In this regard the U.S. was not alone. Canada had also let its guard down, including its failed reorganization of the country’s Global Public Health Intelligence Network, which has previously led the world as an early warning system for disease outbreaks.

Aversion to planning and failure to take expert advice can lead to short term advantages, like keeping costs down. But in areas such as climate change planning, many otherwise conservative business leaders have made the case for a long term economic benefit in leading the way on green measures. Now, under Biden, U.S. industry will be playing catch-up.

WATCH | Even pre-pandemic, there were holes in the U.S. economy (Feb. 2020):

U.S. President Donald Trump often points to the rising stock market when he claims responsibility for economic strength, but he doesn’t mention a lack of job growth or struggling sectors including manufacturing and coal. 2:19

Economics by populist appeal

Perhaps one of the biggest flaws in Trump’s economic strategy was that he chose policy based on how it would appeal to the ideology of his populist base. Sometimes things that appeal to a large number of people are simply wrong. 

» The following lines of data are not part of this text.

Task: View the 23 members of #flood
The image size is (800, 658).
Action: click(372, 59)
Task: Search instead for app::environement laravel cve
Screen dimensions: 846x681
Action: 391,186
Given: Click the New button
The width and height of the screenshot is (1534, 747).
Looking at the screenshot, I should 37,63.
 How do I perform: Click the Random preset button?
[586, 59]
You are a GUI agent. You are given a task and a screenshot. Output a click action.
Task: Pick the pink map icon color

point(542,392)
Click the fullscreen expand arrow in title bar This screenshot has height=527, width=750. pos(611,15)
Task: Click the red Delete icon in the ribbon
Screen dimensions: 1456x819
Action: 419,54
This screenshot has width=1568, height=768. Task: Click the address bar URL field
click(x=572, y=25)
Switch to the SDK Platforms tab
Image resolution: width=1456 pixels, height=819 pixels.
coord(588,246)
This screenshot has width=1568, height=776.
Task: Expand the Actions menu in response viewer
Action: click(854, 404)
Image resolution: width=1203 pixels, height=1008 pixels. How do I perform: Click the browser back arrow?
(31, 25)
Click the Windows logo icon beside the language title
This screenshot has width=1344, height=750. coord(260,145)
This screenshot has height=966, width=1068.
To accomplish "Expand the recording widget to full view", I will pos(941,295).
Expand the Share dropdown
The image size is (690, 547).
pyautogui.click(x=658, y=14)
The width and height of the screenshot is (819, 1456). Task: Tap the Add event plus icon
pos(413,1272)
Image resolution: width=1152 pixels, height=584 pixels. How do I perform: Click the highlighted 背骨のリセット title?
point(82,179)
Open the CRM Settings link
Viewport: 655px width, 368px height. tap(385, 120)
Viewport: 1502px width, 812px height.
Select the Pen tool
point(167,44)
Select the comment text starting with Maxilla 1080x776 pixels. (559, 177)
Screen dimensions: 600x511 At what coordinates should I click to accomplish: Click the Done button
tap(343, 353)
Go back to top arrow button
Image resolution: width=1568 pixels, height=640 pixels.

Immigration is one example. Blocking the arrival of highly skilled foreigners may sound like it is saving jobs for U.S. citizens, but the policy that helped Canada grab some of those people instead, is widely seen by labour economists as having the opposite effect.

Protectionism is another example. Trump’s attacks on Canada as a trade cheat may have played well to the Make America Great Again audience, but they were almost universally opposed by economists and U.S. businesses interested in making the economy stronger.

Tear gas is released into the crowd at the U.S. Capitol Building in Washington, D.C., on Jan. 6. An economy even more divided between rich and poor may actually hurt Trump supporters even while it inflames their political outrage with the current system. (Shannon Stapleton/Reuters)

Trump’s hard line on Canada and the renegotiation of NAFTA may have gained the U.S. some small advantages in the short term but also lost as much in good will. Wins and losses are hard to calculate, but last week Reuters reported on a study by U.S. businesses that showed Trump’s trade war with China, rather than bringing employment home, cost the economy 245,000 jobs.

Perhaps the biggest flaw in Trump’s economic strategy is the one that he celebrated as his biggest success: his $1.5-trillion overhaul of the U.S. tax system. While claiming to speak for poorer working Americans, it has been widely recorded that Trump’s financial support came from the rich who benefited from tax cuts and rising markets.

Especially after the impact of COVID-19, those measures have left the U.S. more starkly divided between rich and poor than when Trump took office.

Meanwhile, some of those who supported and benefited from Trump’s economic policy, including Senate Majority Leader Mitch McConnell, have now added their voices to the chorus criticizing the president.

Now, rather than taking a hard look at Trump’s economic policy, what went right and what went wrong, the impeachment may actually create even greater division.

Whether the Senate ultimately votes to convict Trump or not, the rising temperature of political outrage will make sober analysis next to impossible, with the danger of leaving the Trump presidency’s net benefit for the U.S. economy poorly examined.